Task A - Set down the stretch of the Emery Point Light passage from "In Christmas Eve" through "of the cliff.", word for word.
Task B - Using the Emery Point Light passage, explain in one to three sentences why the first light at Emery Point was dismantled in May 1915.

Exercise passage -

****************

The first light at Emery Point was established in 1900, and dismantled in May 1915, in preparation for the installation of the current lighthouse, which was installed later that year. Its construction was part of the "Golden Age of Australian Lighthouses", taking place between 1913 and 1920.

The original light source was a carbide lamp (acetylene gas lamp). It was converted to electric power on 23 March 1966, with an acetylene gas standby. The current light source is a 1,000 watt tungsten-halogen lamp.

In Christmas Eve of 1974, Cyclone Tracy hit the city of Darwin. Emery Point Light was the only navigational aid to remain functional in the path of the storm.

Over the years, the light characteristic shown was changed. The original characteristic was an occulting light, with an eclipse of 1.5 seconds every six seconds (Oc. 6s). It used to have a range of 17 nmi.
The current light characteristic shown is three flashes, one every two seconds, repeating every 15 seconds (Fl.(3)W.R. 15s). The colour is red on -181° and white on 335°-139°. The red light is visible for 14 nmi while the white light is visible for 19 nmi.

===Emery Point===
Emery Point was originally called Goondal. It was named after a Lieutenant Emery, who discovered fresh water at the base of the cliff.

==Structure==
The current tower, dating from 1915, is a square metal skeletal tower, painted white, topped with a lantern. Its height is 31 ft from the base to the lantern, and the focal height (height of the light above sea level) is 60 ft.

==Visiting and operation==
The site and the tower are inside a military base and are closed to the public, though a sea view is possible. The light is operated by the Darwin Port Corporation.

****************

Provided data -
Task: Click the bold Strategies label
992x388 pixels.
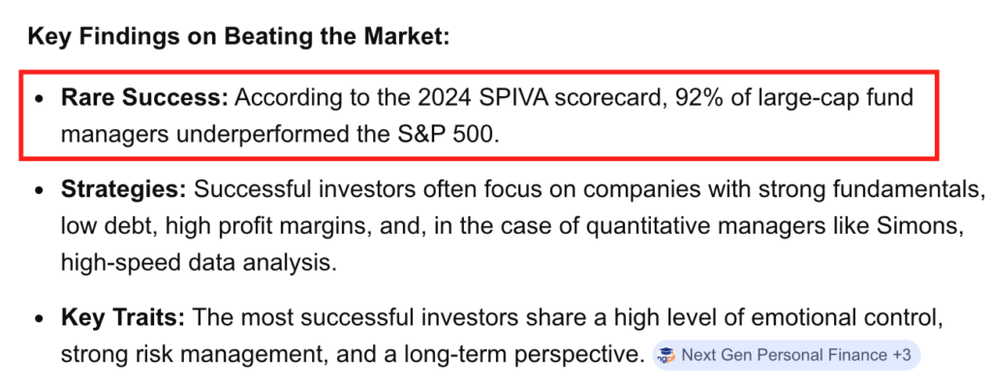Action: click(122, 188)
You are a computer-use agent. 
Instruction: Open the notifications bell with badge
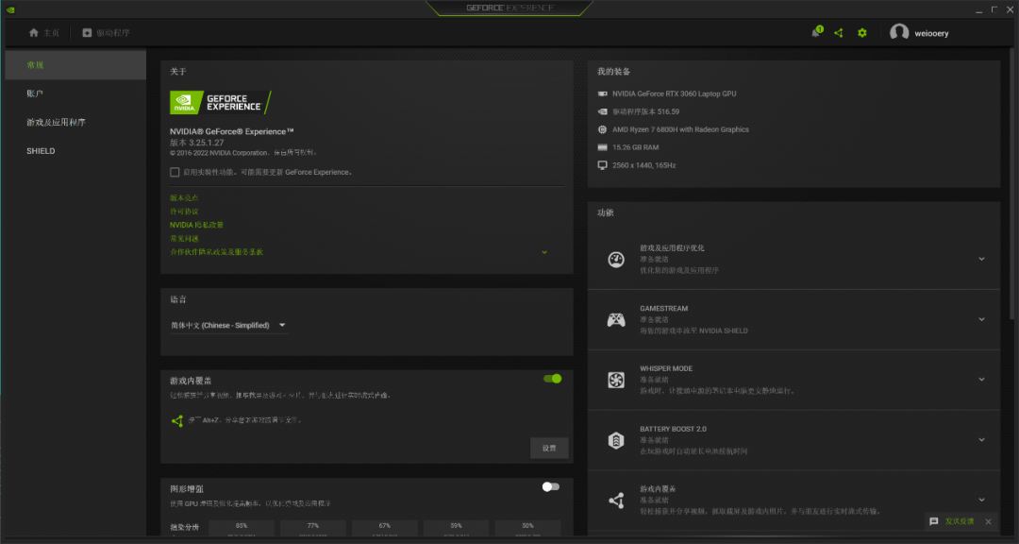[815, 32]
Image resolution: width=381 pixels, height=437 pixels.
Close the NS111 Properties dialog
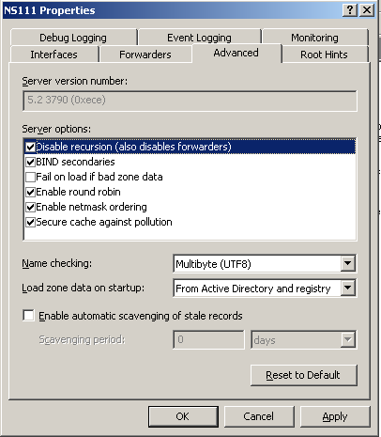coord(367,10)
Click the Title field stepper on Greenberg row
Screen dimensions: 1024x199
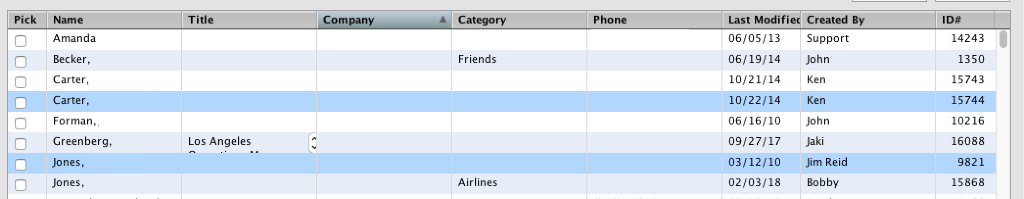[313, 143]
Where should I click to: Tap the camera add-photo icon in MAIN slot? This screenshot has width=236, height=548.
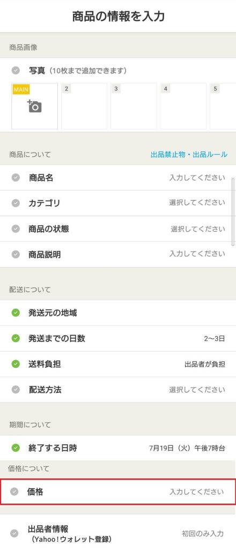coord(34,106)
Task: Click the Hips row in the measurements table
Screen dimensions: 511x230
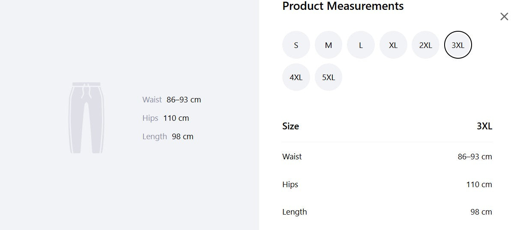Action: (x=387, y=185)

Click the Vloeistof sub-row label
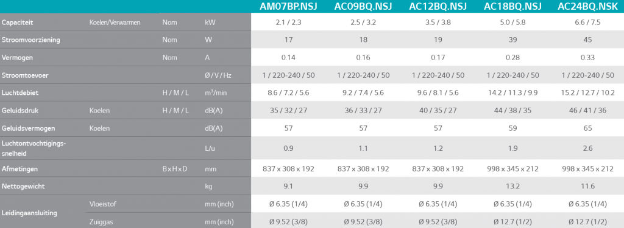[x=102, y=204]
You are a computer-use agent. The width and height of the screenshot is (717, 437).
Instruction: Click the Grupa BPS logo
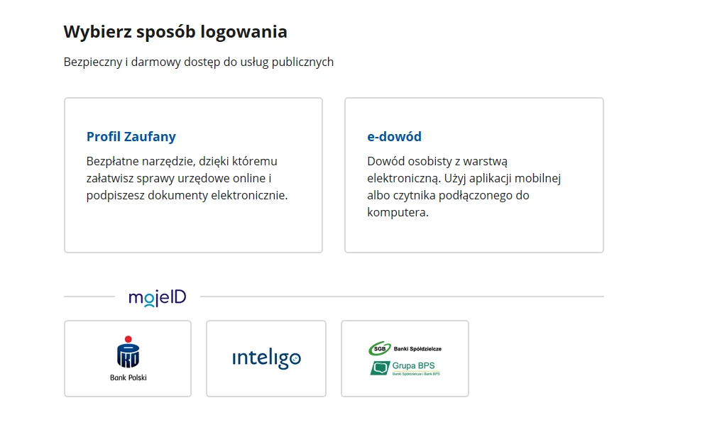coord(405,367)
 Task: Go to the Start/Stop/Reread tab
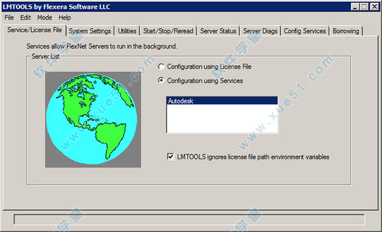pyautogui.click(x=168, y=31)
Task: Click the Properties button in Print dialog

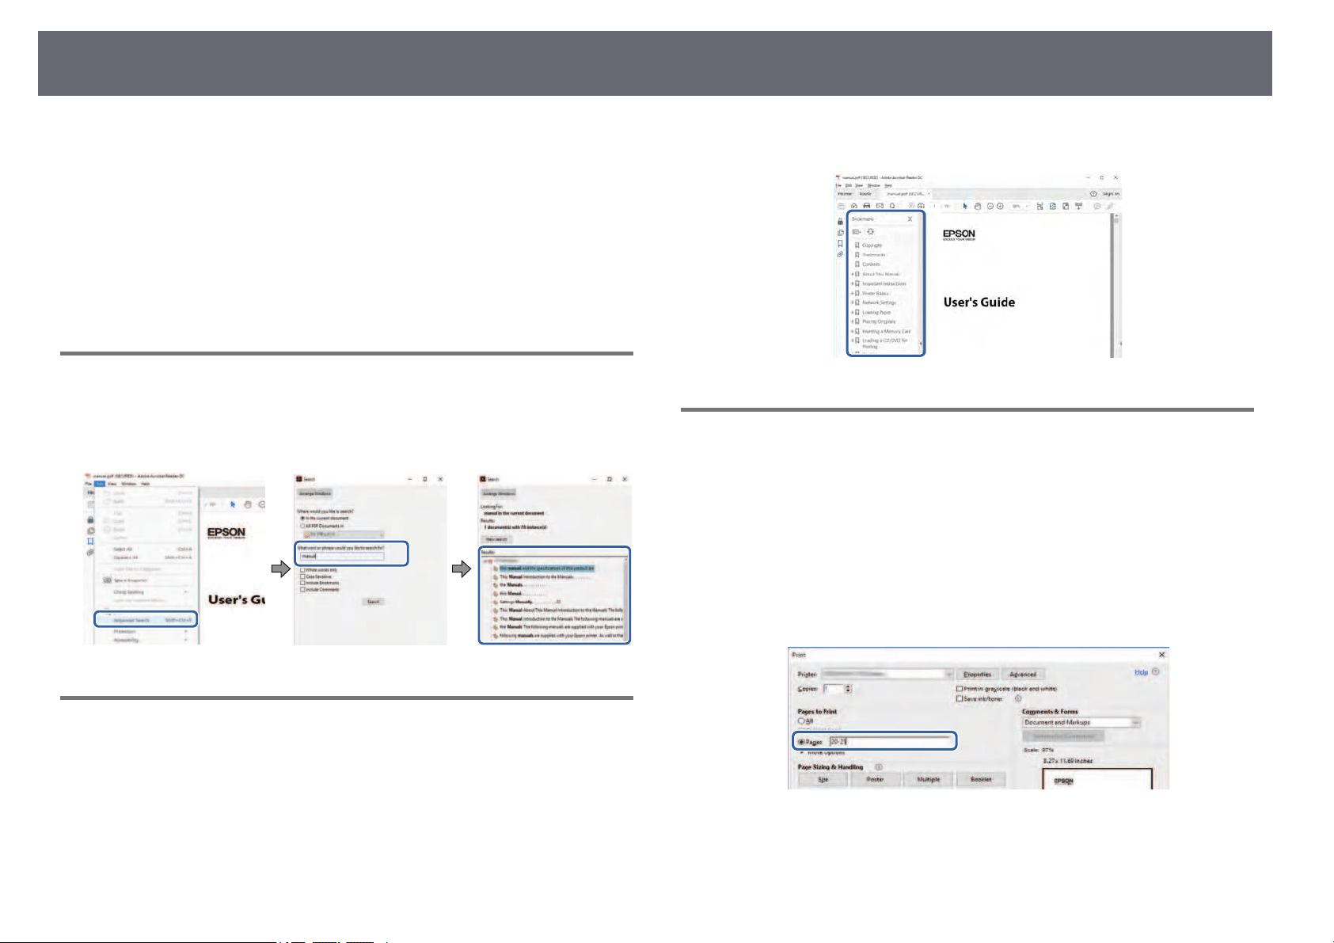Action: click(x=978, y=675)
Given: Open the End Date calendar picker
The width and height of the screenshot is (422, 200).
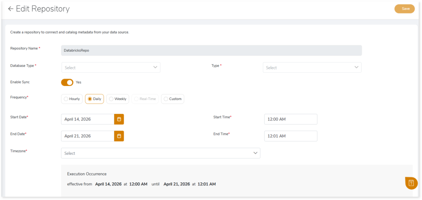Looking at the screenshot, I should 119,136.
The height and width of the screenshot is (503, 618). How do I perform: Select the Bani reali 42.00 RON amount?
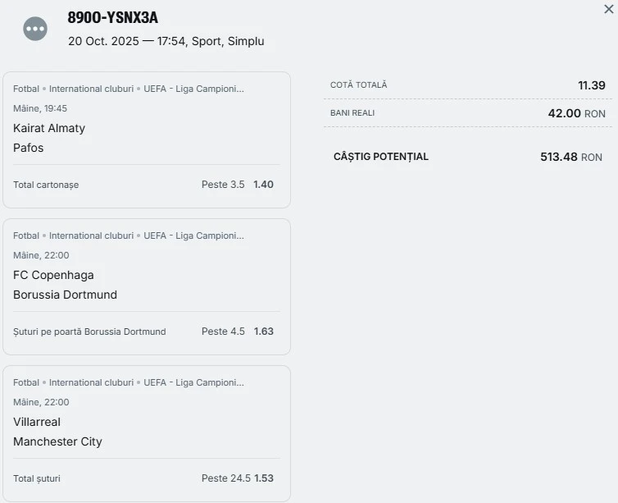coord(576,113)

****************

Task result A -
In Christmas Eve of 1974, Cyclone Tracy hit the city of Darwin. Emery Point Light was the only navigational aid to remain functional in the path of the storm.

Over the years, the light characteristic shown was changed. The original characteristic was an occulting light, with an eclipse of 1.5 seconds every six seconds (Oc. 6s). It used to have a range of 17 nmi.
The current light characteristic shown is three flashes, one every two seconds, repeating every 15 seconds (Fl.(3)W.R. 15s). The colour is red on -181° and white on 335°-139°. The red light is visible for 14 nmi while the white light is visible for 19 nmi.

===Emery Point===
Emery Point was originally called Goondal. It was named after a Lieutenant Emery, who discovered fresh water at the base of the cliff.

Task result B - The first light was dismantled to prepare for the installation of the current lighthouse, which went in later that same year.